_Assignment_: Each line of the data below that holds the word "Given" is to be reported in full.

_Data for processing_:
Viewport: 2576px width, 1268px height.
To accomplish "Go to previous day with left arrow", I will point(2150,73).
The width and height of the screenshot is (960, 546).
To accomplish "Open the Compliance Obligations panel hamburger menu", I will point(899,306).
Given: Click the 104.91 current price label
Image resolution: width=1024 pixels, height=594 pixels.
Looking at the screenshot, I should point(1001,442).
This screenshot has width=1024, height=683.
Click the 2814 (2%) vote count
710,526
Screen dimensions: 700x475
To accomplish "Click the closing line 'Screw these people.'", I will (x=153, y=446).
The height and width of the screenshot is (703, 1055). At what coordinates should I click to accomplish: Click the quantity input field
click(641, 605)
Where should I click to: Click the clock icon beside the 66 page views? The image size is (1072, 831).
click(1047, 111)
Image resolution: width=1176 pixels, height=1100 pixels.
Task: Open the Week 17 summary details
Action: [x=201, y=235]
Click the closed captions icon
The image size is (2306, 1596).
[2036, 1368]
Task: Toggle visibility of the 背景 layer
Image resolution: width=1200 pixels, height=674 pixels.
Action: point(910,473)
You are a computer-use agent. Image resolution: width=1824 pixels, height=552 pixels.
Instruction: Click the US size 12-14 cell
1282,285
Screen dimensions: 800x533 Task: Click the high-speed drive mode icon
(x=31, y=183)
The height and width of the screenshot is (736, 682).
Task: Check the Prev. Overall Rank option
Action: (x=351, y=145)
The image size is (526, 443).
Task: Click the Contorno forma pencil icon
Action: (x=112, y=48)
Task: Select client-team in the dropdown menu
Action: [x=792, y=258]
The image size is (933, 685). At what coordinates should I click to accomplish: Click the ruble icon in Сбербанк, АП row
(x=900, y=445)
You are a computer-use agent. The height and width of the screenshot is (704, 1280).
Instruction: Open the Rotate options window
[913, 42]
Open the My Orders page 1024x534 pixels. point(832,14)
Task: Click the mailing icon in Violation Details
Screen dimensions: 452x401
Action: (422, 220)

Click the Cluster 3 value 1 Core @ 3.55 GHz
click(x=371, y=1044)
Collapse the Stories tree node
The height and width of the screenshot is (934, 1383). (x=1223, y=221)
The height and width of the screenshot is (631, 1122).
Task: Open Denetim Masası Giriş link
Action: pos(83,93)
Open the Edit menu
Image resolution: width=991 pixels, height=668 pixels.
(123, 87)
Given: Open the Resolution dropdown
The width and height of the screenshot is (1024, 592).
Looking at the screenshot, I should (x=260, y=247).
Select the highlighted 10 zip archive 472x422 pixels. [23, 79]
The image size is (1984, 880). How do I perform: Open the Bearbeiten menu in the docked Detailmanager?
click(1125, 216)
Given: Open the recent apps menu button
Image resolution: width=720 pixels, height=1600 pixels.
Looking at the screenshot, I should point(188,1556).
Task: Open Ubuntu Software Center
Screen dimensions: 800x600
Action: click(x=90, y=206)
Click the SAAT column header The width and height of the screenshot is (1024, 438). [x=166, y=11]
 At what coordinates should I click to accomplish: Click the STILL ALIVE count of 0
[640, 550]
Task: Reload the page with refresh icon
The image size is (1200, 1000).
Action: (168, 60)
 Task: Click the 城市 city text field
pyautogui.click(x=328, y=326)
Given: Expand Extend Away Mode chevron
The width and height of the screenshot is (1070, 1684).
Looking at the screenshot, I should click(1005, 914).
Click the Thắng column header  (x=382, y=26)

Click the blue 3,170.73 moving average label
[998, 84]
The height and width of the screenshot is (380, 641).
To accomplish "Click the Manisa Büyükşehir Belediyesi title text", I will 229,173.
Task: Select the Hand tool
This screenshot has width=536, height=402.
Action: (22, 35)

_Answer area_:
Given: Click the 104.91 current price label
Given: Open the Resolution dropdown
Given: Open the recent apps menu button
Given: Expand Extend Away Mode chevron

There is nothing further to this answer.